Back when I was a nicer person, I would often get on the telephone with event organizers.
My goal on these telephone calls was to get a better understanding of the challenges faced by event organizers. Then, give some sage advice, if I was qualified to do so.
Most of the telephone calls were with new event organizers. They had found my website and decided to reach out to me.
One of the most common themes during my calls with first-time event organizers went like this:
"Eugene, we're going to do something completely new and different. We're so excited because there has never been an event like this before!"
For me, the previous statement is an instant red flag! Especially for new events. Not because I didn't want people to be successful with their first event, but because the cards were stacked against them.
Thinking of starting a new event? Here's the advice I emphatically give to everyone ... "don't do it!"
"Wow, that's kind of harsh! Eugene, aren't you here to help people with their events?!?!?" Yes, but not at the expense of good people going broke because of their events!
To the best of my knowledge not a single person I spoke with over 13 years has a successful event today. If you're one of those successful people, and your event continues to grow today, please let me know. This is something I welcome being wrong about!

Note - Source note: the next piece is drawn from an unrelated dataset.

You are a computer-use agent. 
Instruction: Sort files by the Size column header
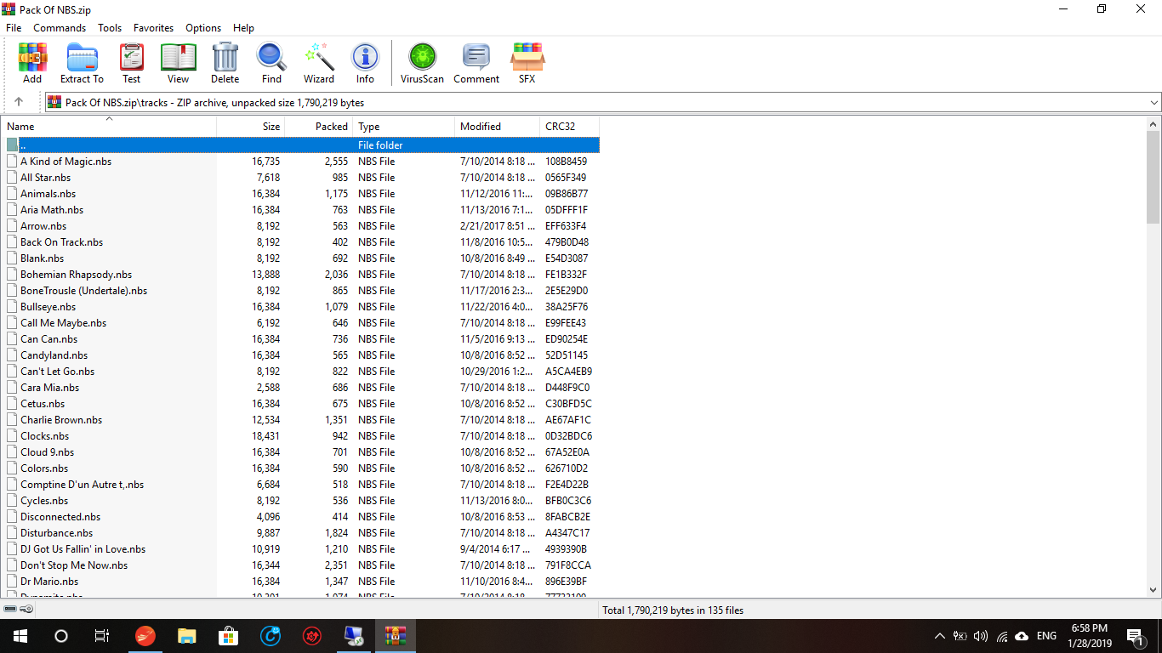251,127
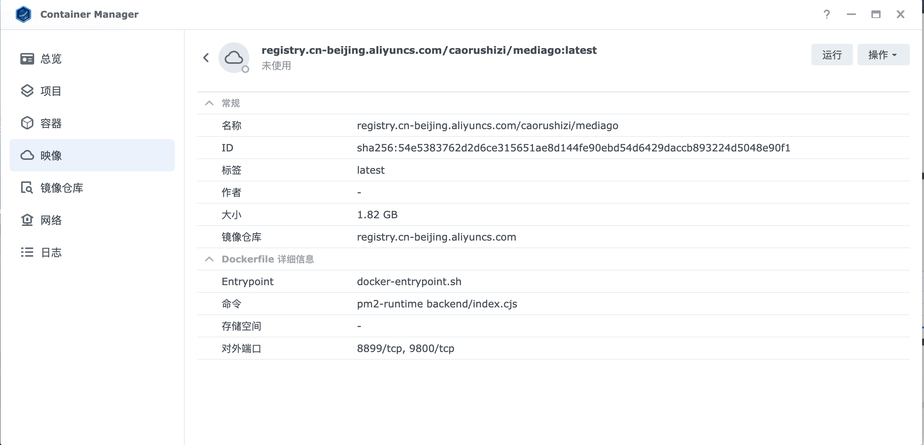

The most common points of new event failure: far too ambitious attendance targets, underestimating budgets, and a fundamental lack of event marketing skills.

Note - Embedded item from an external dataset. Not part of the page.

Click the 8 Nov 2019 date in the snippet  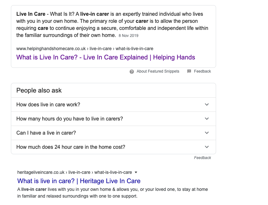128,36
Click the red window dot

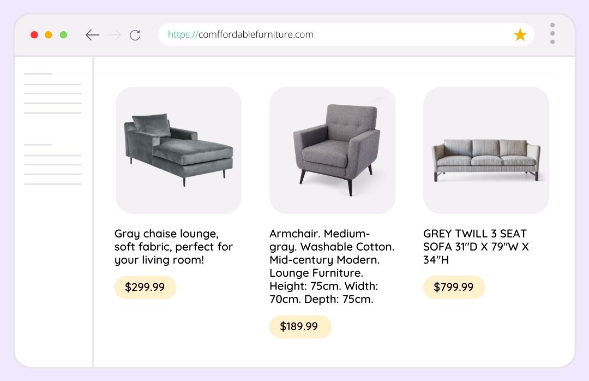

I believe so firmly in my first-time event advice that I rarely take a new client who doesn't have at least 5 events under their belt and 5 years of event financials. The only exceptions are in niche markets where I can provide a tested and proven blueprint for success.
A BIG success key: Those niche events also have other events with a proven market and track record. Not a market that needs to be created for the event.

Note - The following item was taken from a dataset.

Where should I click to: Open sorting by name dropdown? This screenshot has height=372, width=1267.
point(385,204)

If you decide to ignore anything from above, it's your event and your choice.
Here's the one piece of advice I give every new event organizer: "Think BIG, start very small and build up to something great!" Back then it was just, "think big, start small!"
Start by getting 10 to 100 paid people to attend your first event, not 10,000. At least break even on your budget and know what marketing works. When you hit that initial (small) goal, then increase your attendance targets by 25%-50%. Take the lessons learned and grow slowly & smartly.
You might be saying to yourself, "Eugene that seems like a long and tedious process!" You'd be correct. Many of the people I gave the advice to were offended by my "start small" suggestion.
I still stand by my new event advice. Starting small is the single best way to understand your market without risking your pocketbook or that of your organization.